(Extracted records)
━━━━

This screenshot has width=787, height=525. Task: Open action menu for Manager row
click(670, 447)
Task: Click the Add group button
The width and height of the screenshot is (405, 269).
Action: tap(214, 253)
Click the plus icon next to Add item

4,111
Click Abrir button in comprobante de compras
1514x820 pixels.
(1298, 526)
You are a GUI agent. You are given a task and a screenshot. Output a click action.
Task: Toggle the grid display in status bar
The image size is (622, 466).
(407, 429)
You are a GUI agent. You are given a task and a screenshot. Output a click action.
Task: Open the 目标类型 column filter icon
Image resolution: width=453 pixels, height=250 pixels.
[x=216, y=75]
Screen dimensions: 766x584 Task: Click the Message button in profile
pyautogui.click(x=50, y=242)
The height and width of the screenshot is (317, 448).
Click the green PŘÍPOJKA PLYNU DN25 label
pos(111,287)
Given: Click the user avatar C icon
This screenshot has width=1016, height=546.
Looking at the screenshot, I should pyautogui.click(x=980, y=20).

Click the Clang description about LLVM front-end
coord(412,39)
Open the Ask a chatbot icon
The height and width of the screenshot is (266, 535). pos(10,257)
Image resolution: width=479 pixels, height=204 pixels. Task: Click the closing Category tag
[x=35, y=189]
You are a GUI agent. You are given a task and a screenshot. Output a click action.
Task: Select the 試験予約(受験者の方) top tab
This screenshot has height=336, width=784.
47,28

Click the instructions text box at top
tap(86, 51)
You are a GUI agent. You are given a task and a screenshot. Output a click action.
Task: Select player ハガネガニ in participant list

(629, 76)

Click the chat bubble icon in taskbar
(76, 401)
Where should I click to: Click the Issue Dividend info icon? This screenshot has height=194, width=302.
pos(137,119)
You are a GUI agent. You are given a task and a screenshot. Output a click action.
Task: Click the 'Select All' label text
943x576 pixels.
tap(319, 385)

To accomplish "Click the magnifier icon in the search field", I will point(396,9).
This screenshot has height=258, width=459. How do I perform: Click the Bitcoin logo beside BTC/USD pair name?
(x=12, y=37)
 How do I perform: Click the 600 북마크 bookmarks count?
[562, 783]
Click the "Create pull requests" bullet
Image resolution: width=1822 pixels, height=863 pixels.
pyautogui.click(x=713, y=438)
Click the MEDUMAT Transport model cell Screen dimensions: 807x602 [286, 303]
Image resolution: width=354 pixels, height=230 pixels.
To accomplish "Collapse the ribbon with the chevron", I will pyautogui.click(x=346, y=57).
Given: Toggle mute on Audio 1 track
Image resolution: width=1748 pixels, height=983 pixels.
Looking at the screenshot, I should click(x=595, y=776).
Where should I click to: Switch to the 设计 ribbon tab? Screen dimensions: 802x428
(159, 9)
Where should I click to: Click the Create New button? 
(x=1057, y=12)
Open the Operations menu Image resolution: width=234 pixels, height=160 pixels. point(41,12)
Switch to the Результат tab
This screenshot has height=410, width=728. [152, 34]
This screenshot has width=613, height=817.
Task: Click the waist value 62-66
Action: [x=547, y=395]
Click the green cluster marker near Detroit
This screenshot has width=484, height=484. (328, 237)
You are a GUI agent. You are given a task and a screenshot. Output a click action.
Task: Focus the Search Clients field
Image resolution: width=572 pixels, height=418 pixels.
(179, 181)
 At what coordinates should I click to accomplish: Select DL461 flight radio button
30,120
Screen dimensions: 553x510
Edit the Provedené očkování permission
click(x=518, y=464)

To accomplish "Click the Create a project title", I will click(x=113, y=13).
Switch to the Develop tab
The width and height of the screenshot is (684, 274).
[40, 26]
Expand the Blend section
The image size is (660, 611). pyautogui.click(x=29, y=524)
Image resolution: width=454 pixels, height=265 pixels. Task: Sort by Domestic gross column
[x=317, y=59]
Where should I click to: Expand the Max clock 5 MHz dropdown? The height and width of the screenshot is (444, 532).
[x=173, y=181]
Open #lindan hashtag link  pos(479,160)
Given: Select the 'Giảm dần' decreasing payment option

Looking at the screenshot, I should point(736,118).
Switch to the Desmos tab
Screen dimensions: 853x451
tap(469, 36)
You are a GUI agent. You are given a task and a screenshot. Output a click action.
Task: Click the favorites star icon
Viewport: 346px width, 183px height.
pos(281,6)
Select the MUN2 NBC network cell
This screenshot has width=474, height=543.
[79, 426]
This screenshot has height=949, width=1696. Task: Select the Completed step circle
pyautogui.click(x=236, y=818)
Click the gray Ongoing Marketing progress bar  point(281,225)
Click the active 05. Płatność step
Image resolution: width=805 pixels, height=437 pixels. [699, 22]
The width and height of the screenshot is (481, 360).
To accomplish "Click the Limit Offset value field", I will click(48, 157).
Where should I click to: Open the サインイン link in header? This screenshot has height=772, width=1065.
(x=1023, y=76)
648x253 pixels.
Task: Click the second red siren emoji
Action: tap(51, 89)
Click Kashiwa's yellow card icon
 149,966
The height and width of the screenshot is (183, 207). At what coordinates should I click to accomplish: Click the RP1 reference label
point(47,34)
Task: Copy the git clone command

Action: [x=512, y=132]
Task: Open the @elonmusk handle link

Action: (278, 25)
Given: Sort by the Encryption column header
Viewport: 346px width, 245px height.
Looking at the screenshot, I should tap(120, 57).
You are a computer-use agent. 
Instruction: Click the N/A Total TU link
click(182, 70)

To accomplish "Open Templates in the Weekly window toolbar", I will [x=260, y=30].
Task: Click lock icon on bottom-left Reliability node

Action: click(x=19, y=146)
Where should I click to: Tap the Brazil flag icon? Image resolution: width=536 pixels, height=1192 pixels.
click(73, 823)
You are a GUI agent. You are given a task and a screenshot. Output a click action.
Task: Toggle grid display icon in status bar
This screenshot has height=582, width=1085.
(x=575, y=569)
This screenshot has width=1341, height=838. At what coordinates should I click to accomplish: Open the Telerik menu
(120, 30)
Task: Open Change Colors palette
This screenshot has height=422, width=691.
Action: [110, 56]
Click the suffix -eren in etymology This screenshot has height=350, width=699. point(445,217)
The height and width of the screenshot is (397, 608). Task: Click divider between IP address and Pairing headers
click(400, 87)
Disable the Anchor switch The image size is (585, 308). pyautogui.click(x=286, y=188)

━━━━

## What the task requires
Copy the lines from the entries above in which the word "status" appears.

## Result below
Task: Toggle the grid display in status bar
Task: Toggle grid display icon in status bar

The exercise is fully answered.